I am trying to find the possible combinations of this system.

We can use the multinomial theorem, assuming that a fraction $i_X$ receives candy $X\in A,B,C$ such that:

$$ \sum_{i_{X}=n} \begin{pmatrix} n\\ i_A,i_B,i_{C}, i \end{pmatrix} p_A^{i_A} p_B^{i_B} p_C^{i_{C}} [1-p_A-p_B-p_{C})]^{i} $$ where the sum is over all the combinations of $i_X$ that sum to $n$. This leads to: $$ (p_A + p_B + p_C + (1-p_A-p_B-p_{C}))^n $$ However, I don't see why the following is also not a valid approach to this question.
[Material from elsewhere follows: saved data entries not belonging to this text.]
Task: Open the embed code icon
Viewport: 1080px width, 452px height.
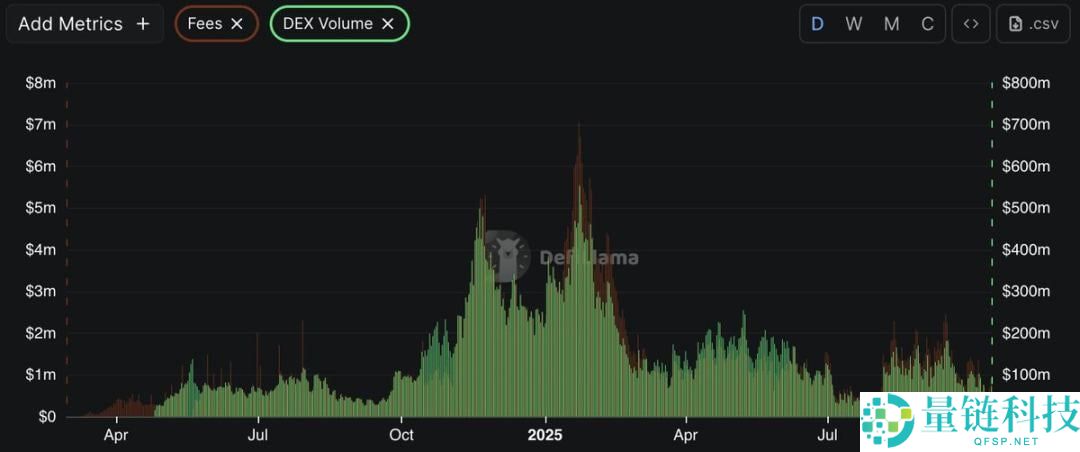Action: click(970, 24)
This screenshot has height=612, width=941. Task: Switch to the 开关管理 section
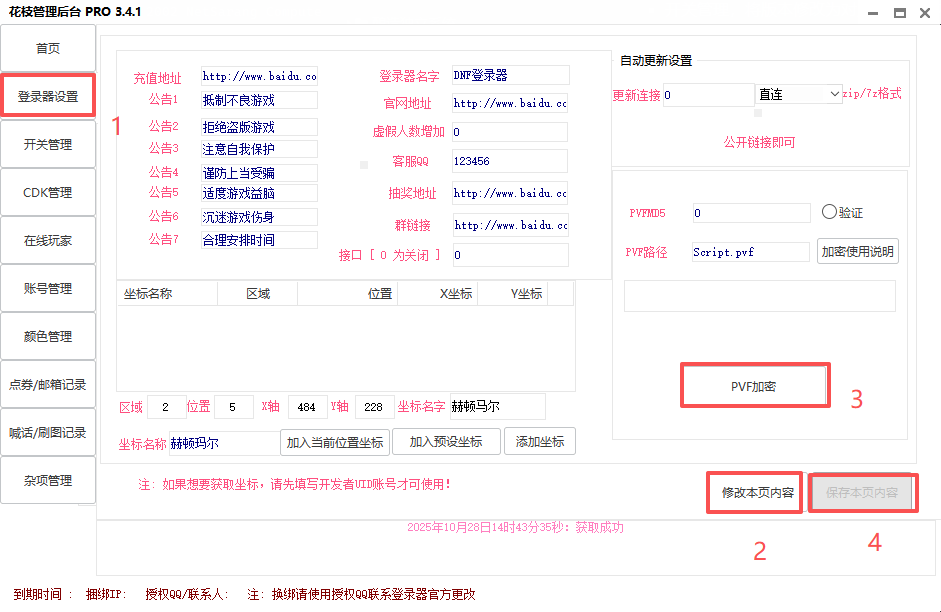tap(48, 144)
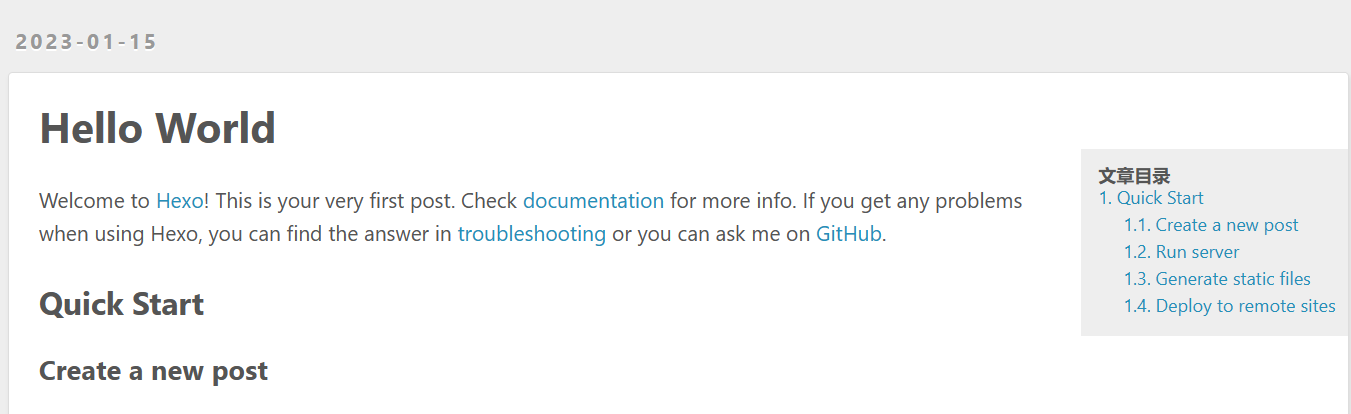Click the 2023-01-15 post date

click(86, 42)
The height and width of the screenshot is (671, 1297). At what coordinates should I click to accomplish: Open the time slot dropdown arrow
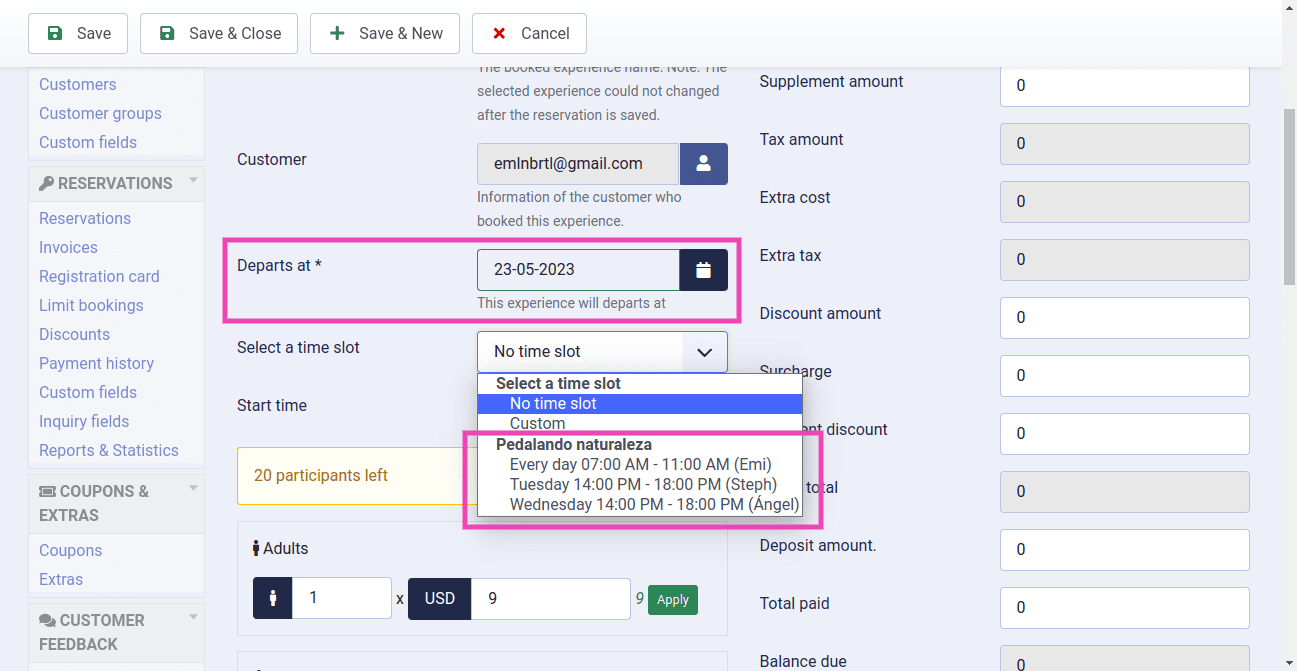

$$ \sum^{n}_{i_A=0} \begin{pmatrix} n \\ i_A \end{pmatrix} p_A^{i_A} (1-p_A)^{n-i_{A}} \sum^{n-i_A}_{i_{B}=0} \begin{pmatrix} n-i_A \\ i_B \end{pmatrix} p_B^{i_{B}}(1-p_B)^{n-i_{A}-i_{B}} \sum^{n-i_{A}-i_{B}}_{i_{C}=0} \begin{pmatrix} n-i_{A}-i_{B}\\ i_{C} \end{pmatrix} p_{C}^{i_{C}}(1-p_{C})^{n-i_{A}-i_{B}-i_{C}} $$ which leads to $$ [p_A + (1-p_A)\big[ p_B + (1-p_B)[p_{C} +(1-p_{C})]\big]]^{n} $$ Which is essentially the binomial theorem used in succession for the success or fail of each candy.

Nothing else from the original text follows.